Abstract
Chronic myelogenous leukemia (CML) has a typical progressive course with transition from a chronic phase to a terminal blast crisis phase. The mechanisms that lead to disease progression remain to be elucidated. To understand the role of aberrant methylation in the progression of CML, DNA methylation patterns in 16 patients with CML blast crisis were analyzed. Methylation status was analyzed by methylation-specific PCR (MSP) for 13 genes, including cell cycle regulating genes, DNA repair genes, apoptosis-related genes, a differentiation-associated gene and a cytokine signaling gene. The frequency of samples with methylation in each of the following genes were: p15, 18%; MGMT, 12%; RARβ, 12%; p16, 6%; DAPK, 6% and FHIT, 6%. In total, four (25%) cases showed methylation of at least one gene. None of the 16 cases showed hypermethylation of the hMLH1 or hMSH2 genes. These results suggest that hypermethylation of cell cycle control genes, but not DNA mismatch repair genes, play a significant role in the progression of CML.

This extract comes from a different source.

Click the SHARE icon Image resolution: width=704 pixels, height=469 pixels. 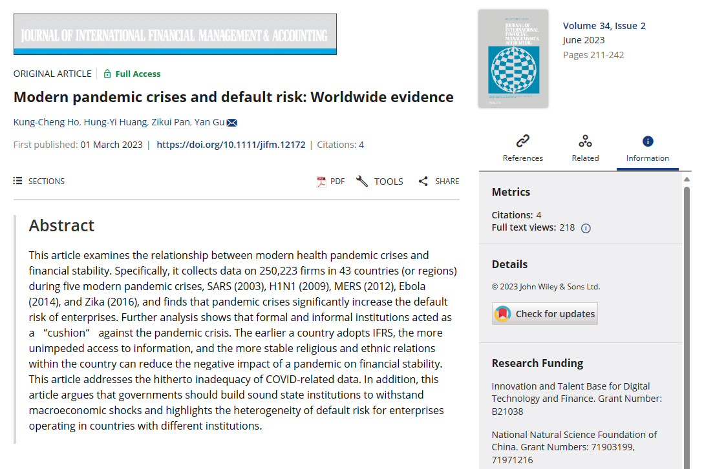click(x=423, y=181)
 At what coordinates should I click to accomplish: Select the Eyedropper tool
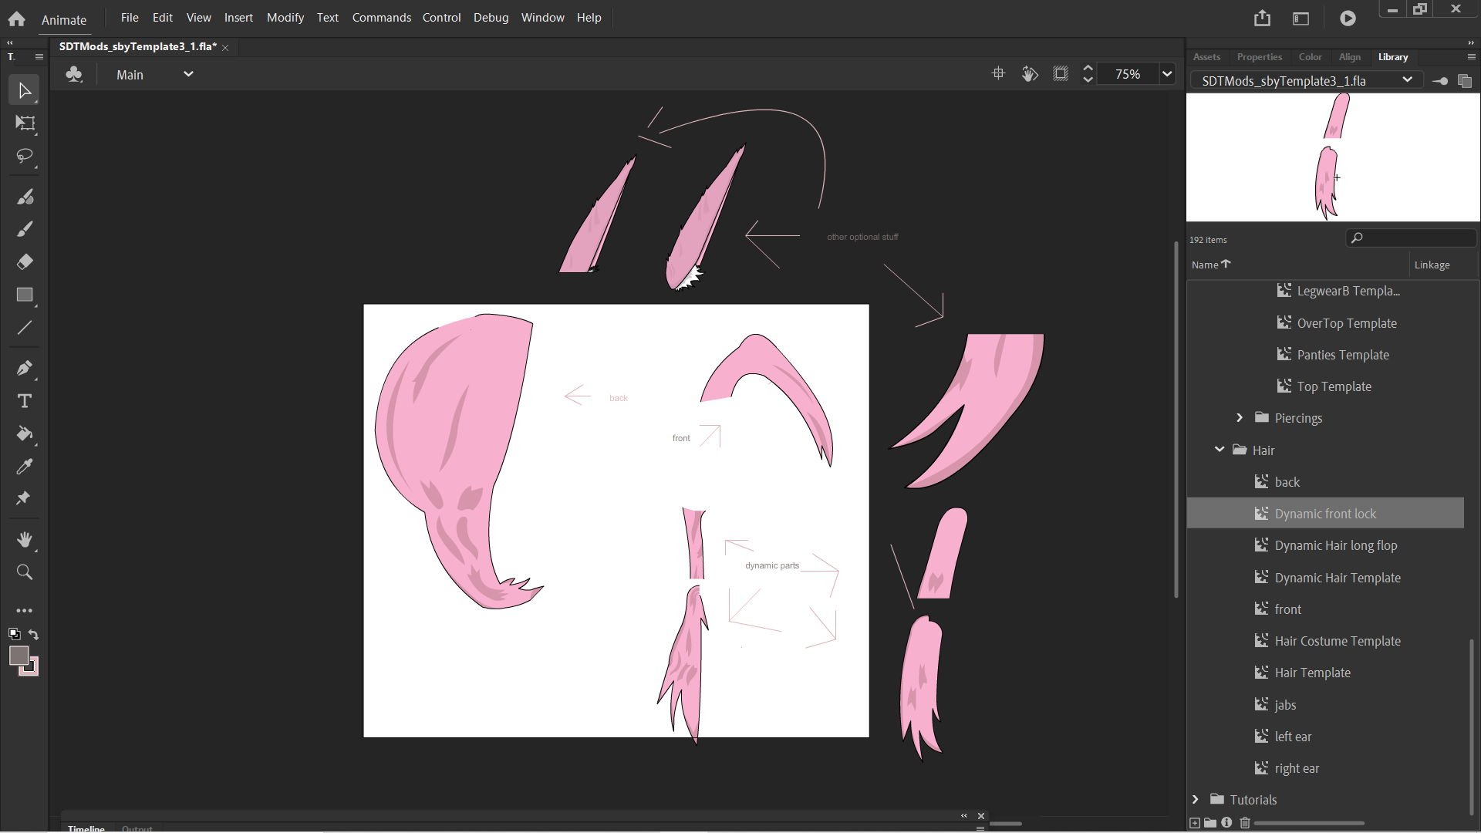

Keywords: chronic myelogenous leukemia, blast crisis, promoter hypermethylation, cell cycle control genes, DNA repair genes, epigenetics
Introduction
Chronic myelogenous leukemia (CML) has a typical progressive course with transition from the chronic phase to the terminal blast crisis phase. The mechanisms that lead to disease progression have yet to be elucidated. Cytogenetic and genetic changes occur in the majority of patients during disease progression. Approximately 70–80% of patients with CML blast crisis show additional chromosomal changes involving chromosomes 7, 8, 17, 19, 21 and 22, sometimes with duplication of the Ph chromosome (1). Genetic changes occurring in the progression to blast crisis include mutation of the p53 (20–30%), amplification of the c-myc (20%), deletion of the p16 (15%) and mutation of the Ras (6%) gene (2).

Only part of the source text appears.